「あ、ねぇ紫衣ちゃん…」

両手で持っていたノートを覗き込んだ。急におとなしい表情になった彗くんが伺うように私のことを見た。

「何?」

「紫衣ちゃんとにーちゃんって…何かあった?」

「え…」

学校ではあれやこれや噂されてる。教室いてもどこにいても耳に入って来る、彗くんのところに届いてないはずない…

「ない!何もないよ!!」

これは本当に、本当なの。

「私が好きなのは彗くんだから!」

これも本当に、本当なの…


本当なんだよ?


「うん、それはわかってるからいいよ!」

にこっと笑ってくれる。

そしたら私も笑って…

「でも全然覚えないオレのこと言われるからさ~、それってほんとにオレなの?みたいな」


それは…

笑っていいのかな?

ケイはどう思ってるの?

全部見てるんでしょ?

聞いてるんでしょ?

わかってるんでしょ?


彗くんに何も言ってないんだね。


「あ、もうすぐじゃん!?」

時計を見た彗くんに言われ教室に戻った。
席に着いて教科書を準備しているとすぐにチャイムが鳴って先生が来た。

数学の授業、予習して来たノートを出して…

さっきの字はきっとケイだよね。

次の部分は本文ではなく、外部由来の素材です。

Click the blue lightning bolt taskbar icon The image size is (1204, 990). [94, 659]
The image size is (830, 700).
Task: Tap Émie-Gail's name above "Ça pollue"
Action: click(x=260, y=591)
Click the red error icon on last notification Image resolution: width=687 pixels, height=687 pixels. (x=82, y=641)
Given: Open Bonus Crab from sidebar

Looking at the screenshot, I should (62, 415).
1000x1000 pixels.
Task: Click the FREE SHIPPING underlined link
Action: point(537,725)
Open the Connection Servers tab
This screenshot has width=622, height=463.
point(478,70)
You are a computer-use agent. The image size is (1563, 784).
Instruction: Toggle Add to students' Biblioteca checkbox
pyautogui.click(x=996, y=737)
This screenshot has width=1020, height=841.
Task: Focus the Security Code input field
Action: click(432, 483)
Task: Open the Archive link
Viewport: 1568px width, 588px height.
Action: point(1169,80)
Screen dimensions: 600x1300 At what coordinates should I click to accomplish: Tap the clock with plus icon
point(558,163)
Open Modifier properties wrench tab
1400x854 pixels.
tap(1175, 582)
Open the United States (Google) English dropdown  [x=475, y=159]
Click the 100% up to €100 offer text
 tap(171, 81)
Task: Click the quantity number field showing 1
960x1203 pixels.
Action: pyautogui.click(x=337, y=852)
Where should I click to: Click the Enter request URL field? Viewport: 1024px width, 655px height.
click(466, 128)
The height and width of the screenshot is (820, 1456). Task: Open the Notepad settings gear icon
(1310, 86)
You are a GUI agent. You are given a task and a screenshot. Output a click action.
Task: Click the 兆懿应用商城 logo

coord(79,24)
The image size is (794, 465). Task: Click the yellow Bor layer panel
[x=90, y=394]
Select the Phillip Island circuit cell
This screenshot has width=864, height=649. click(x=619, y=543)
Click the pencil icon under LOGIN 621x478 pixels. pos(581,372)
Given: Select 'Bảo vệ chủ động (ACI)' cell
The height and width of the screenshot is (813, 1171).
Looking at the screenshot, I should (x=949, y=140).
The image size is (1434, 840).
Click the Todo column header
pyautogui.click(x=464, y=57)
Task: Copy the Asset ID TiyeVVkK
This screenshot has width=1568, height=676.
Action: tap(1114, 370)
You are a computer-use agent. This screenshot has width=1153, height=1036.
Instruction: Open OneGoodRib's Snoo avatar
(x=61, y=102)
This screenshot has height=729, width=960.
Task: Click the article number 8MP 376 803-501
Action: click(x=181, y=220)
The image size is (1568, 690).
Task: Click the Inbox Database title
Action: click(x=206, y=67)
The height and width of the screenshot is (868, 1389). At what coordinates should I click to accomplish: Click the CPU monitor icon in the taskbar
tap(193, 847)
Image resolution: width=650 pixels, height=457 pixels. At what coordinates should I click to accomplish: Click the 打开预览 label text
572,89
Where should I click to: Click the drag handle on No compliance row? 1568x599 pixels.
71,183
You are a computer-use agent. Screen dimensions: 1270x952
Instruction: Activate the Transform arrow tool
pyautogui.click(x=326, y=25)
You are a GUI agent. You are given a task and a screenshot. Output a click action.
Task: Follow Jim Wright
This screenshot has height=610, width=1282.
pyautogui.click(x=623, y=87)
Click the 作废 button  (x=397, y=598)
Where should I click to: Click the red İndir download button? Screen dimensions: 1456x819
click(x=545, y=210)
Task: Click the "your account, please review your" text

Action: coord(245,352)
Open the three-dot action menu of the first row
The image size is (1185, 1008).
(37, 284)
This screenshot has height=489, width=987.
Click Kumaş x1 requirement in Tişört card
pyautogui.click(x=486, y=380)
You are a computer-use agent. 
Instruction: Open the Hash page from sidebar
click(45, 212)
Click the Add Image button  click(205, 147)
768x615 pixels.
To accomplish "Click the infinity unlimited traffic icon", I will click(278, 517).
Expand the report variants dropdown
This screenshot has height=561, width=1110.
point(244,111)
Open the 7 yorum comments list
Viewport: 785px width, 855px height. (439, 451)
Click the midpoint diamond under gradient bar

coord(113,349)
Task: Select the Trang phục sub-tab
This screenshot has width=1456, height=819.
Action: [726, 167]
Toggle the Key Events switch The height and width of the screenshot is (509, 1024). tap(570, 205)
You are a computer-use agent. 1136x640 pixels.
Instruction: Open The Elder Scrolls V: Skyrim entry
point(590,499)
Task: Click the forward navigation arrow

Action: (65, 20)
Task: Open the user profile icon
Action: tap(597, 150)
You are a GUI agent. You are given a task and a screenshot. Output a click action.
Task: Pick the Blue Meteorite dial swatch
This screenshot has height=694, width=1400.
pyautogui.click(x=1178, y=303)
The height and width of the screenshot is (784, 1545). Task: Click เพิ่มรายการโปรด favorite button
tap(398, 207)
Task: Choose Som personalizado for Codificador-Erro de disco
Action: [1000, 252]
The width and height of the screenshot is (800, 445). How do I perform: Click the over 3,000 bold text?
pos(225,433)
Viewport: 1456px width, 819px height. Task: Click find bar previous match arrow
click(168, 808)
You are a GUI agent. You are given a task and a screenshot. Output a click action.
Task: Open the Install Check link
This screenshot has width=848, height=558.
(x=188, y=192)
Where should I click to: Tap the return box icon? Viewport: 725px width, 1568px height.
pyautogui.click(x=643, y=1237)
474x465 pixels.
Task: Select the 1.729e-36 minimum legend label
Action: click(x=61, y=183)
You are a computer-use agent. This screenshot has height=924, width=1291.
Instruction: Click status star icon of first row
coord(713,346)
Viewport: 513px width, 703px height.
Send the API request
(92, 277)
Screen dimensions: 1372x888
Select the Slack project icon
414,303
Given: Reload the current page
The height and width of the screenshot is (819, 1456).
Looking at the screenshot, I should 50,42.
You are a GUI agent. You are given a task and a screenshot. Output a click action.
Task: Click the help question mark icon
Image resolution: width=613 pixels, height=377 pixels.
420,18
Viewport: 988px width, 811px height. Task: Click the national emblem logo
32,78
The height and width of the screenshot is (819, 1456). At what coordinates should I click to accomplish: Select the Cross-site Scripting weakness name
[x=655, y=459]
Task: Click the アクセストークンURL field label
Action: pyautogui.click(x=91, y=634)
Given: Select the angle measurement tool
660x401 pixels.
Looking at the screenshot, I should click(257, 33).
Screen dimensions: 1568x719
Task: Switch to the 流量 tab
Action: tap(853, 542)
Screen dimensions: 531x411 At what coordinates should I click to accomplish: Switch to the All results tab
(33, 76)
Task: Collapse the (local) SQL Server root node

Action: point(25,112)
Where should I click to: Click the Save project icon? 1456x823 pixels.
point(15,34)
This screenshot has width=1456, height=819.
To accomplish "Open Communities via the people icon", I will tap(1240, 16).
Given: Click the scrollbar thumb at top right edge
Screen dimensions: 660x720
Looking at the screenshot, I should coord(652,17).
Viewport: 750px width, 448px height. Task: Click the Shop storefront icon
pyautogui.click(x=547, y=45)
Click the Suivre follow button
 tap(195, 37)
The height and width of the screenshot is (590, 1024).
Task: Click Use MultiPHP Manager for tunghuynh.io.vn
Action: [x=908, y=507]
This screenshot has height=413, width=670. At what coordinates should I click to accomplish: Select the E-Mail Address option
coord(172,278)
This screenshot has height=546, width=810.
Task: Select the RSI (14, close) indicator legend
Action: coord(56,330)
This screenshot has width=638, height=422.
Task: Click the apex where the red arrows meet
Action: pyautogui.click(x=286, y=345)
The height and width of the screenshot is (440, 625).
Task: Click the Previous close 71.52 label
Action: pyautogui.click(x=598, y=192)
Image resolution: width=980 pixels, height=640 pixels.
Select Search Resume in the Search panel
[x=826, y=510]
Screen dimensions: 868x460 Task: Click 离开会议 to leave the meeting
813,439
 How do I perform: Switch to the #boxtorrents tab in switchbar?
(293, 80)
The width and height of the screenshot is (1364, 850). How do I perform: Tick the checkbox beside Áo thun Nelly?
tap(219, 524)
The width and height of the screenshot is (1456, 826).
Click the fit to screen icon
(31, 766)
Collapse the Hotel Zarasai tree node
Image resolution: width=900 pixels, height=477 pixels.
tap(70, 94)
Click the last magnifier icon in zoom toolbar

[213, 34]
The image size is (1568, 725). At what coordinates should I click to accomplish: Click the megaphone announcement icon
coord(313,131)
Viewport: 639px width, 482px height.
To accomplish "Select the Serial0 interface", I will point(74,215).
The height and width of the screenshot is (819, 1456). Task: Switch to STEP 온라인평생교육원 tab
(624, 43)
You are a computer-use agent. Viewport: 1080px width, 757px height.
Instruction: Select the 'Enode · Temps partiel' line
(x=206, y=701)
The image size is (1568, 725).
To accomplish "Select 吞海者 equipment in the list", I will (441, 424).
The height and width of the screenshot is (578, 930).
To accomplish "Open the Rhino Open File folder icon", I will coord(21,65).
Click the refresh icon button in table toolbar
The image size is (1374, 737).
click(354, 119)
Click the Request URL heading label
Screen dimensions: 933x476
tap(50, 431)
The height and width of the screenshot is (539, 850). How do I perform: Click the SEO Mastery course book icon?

字上手かったんだね、初めて見たよ。

ケイも授業受けてるのかな?だから問題解けたのかな?

てゆーかもしかして頭いいの?

あれ実はそうーなの!?今度教えてもらおうかな…


「!」


斜め前に座る彗くんが少し振り返って、こっちを見た。

にこって私に微笑んだ。

だから笑って返した…ちゃんと笑って。


“なんだよ”


そう言われるんじゃないかって思っちゃったじゃん。